After a week of being away it’s hard to train them. Main lines 10-15 centimeters above the net and some stems are too hard to be bent.
I don’t know how I will manage to keep their growth under control.
Nothing special in terms of nutrition:
OHN to protect them and water with FAA to keep the soil alive.
sweet, but in myopinion your plants are to close
i normally give my outdoor ladies 1-120 cm distance to each other
or you do some advanced training or scrog we will see- follw with interest
@Biotabs, they might be too close but i am not sure a training would fix this , because lst or scrog is taking more space horizontally. I was planning to do it, but then I decided to let them go upwards. Maybe when they pass their fence I would gently guide them out of the flowerbed. I would gladly take any advice. Should I transplant one of them?

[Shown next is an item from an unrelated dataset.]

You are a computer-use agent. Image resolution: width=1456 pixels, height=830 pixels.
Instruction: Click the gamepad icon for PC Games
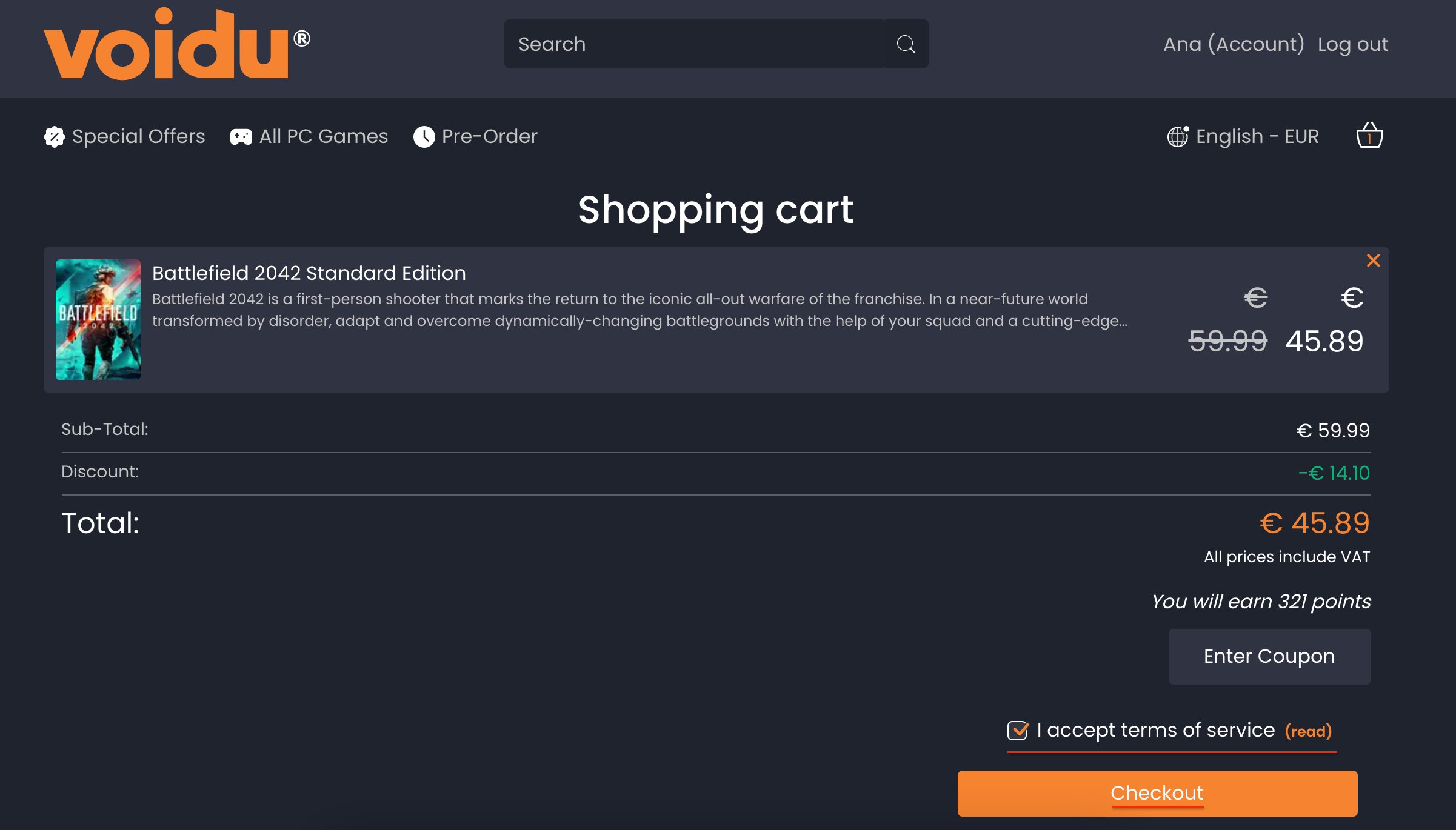(x=241, y=137)
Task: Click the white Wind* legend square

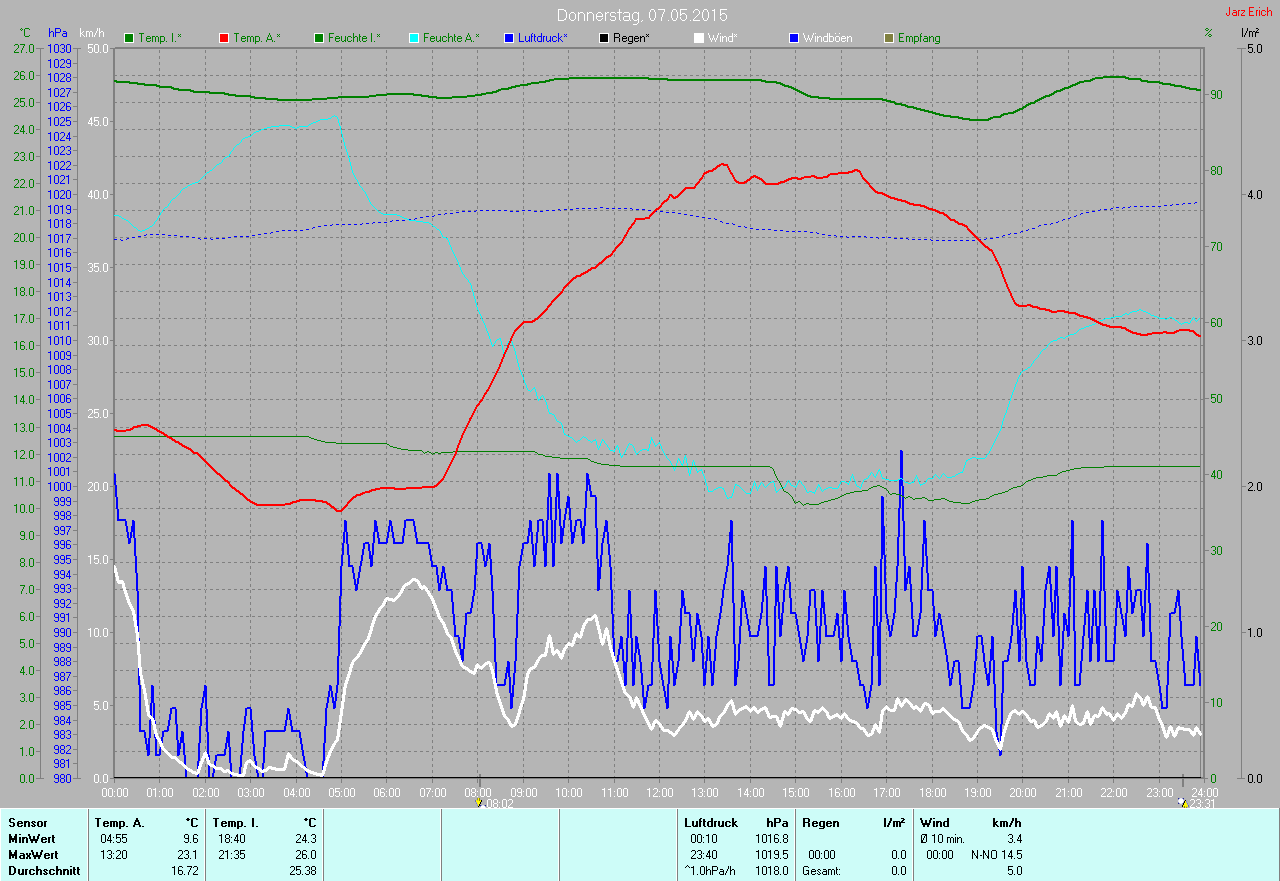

well, in my opinion using BT is not for outdoor use, because it is poisoning birds and bats, that eat the poisoned insect too
and all the other insects gt a portion of the poison
and there is an aquatic toxicity too, when the bacterias are washed into the envoirement
greetings
@Biotabs,
As I know BT has a lot of specimens and one is only dangerous on a very few species. That’s why they use it as a biological defense against mosquitoes in a huge scale, as well.
The one I use (bacillus thuringiensis kurstaki) it is against caterpillars, no other thing is harmed by it. On the package it also says: it has no effect on the aquatic life either.
By the way : today it turned out that Fusarium is my enemy this year. So my plants are doomed :(.